Business and Human Rights en Tunisie : célébration du 10ème anniversaire des Principes directeurs des Nations Unies relatifs aux entreprises et aux droits de l’Homme (16 juin 2011- 16 juin 2021)

16 juin 2021

 

Blog rédigé par M. Corrado Quinto (Conseiller Technique Principal) et Mme Takoua Tayari (Business and Human Rights Administrator) - Equipe Justice et droits humains du Programme des Nations Unies pour le développement (PNUD) en Tunisie.

 

« L’économie mondiale restera fragile et vulnérable aux effets de tous les maux en ‘isme’ qui caractérisent l’après-guerre froide : protectionnisme, populisme, nationalisme, chauvinisme, fanatisme et terrorisme. […] Ce qu’il nous faut donc trouver, c’est le moyen d’asseoir le marché mondial sur une série de valeurs communes » - ainsi déclara M. Kofi Annan, ancien Secrétaire général des Nations Unies lors du Forum économique mondial de Davos le 31 janvier 1999.

C’est ce discours prophétique du Secrétaire général de l’ONU qui a initié un dialogue avec le secteur privé en vue de donner un visage humain aux activités économiques. Un dialogue qui a abouti, une décennie plus tard, précisément le 16 juin 2011, à l’adoption des Principes directeurs des Nations Unies relatifs aux entreprises et aux droits de l’Homme dont on célèbre le dixième anniversaire aujourd’hui.

Une célébration ambivalente, car, d’une part, se déroulant dans un contexte mondial marqué par l’incertitude et l’instabilité à cause de la pandémie COVID-19, et, d’autre part, annonçant le lancement des activités du plan d’initiation de projet (PIP) Business and Human Rights (B+HR) du PNUD en Tunisie ; un projet qui constitue une première mise en œuvre en Afrique et dans le monde arabe de cette initiative globale du PNUD renforçant la protection et le respect des droits humains dans le cadre des activités économiques, ainsi que l’accès à des voies de recours efficaces pour les particuliers et les groupes lésés par ces activités.

Ce blog constitue une contribution à la vulgarisation du contenu des Principes directeurs des Nations Unies et un aperçu sur notre projet B+HR en Tunisie.

Les « Principes directeurs relatifs aux entreprises et aux droits de l’Homme » (en anglais, Guiding principles on Business and Human Rights) ont été élaborés par M. John Ruggie, le Représentant spécial du Secrétaire général des Nations Unies chargé de la question des droits de l’Homme et des sociétés transnationales et autres entreprises. Ce mandat lui avait été confié en 2005 par la Commission des droits de l’Homme de l’ONU pour répondre aux préoccupations croissantes suscitées par les conséquences des activités économiques sur les droits humains et pour apporter davantage de lumière sur les responsabilités des entreprises, notamment du secteur privé, dans le domaine des droits humains.
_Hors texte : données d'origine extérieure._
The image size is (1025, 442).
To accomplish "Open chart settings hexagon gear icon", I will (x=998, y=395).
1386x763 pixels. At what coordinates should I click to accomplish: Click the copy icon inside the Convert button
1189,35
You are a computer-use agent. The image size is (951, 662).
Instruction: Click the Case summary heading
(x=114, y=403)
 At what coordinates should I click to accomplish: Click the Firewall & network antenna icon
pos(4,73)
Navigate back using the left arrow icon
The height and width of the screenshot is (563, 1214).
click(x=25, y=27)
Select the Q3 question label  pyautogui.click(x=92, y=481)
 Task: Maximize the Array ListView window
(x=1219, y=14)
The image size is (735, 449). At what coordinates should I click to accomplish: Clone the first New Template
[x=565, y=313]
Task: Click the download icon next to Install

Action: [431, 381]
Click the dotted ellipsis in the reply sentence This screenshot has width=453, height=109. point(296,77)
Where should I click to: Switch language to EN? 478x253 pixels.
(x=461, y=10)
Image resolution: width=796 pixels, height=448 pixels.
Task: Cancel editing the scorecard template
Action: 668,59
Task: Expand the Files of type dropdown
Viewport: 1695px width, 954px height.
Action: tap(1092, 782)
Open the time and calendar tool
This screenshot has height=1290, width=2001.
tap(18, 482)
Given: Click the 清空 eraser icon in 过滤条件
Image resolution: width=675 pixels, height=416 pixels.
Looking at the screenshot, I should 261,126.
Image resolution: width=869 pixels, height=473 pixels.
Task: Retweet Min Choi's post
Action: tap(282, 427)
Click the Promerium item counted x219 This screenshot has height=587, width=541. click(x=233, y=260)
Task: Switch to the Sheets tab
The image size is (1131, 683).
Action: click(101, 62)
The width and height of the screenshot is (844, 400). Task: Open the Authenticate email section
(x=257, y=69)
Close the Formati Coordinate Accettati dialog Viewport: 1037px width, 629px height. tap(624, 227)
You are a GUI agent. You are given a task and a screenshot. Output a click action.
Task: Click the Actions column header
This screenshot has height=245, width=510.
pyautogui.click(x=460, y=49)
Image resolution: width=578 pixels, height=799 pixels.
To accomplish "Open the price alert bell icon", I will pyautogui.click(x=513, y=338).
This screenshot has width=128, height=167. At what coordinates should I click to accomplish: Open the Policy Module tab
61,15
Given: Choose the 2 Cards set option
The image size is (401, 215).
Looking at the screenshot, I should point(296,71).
Le Conseil des droits de l’Homme a approuvé les Principes directeurs dans sa Résolution 17/4 du 16 juin 2011 (d’où la célébration du dixième anniversaire de leur adoption), mais ces Principes ont été élaborés suite à un long processus (2005-2011) de débats approfondis tenus avec tous les groupes de parties prenantes, dont les gouvernements, les entreprises et les associations professionnelles, les particuliers et les collectivités directement concernés par les activités des entreprises dans diverses parties du monde, la société civile et les spécialistes des nombreux domaines du droit et de la politique abordés par lesdits Principes.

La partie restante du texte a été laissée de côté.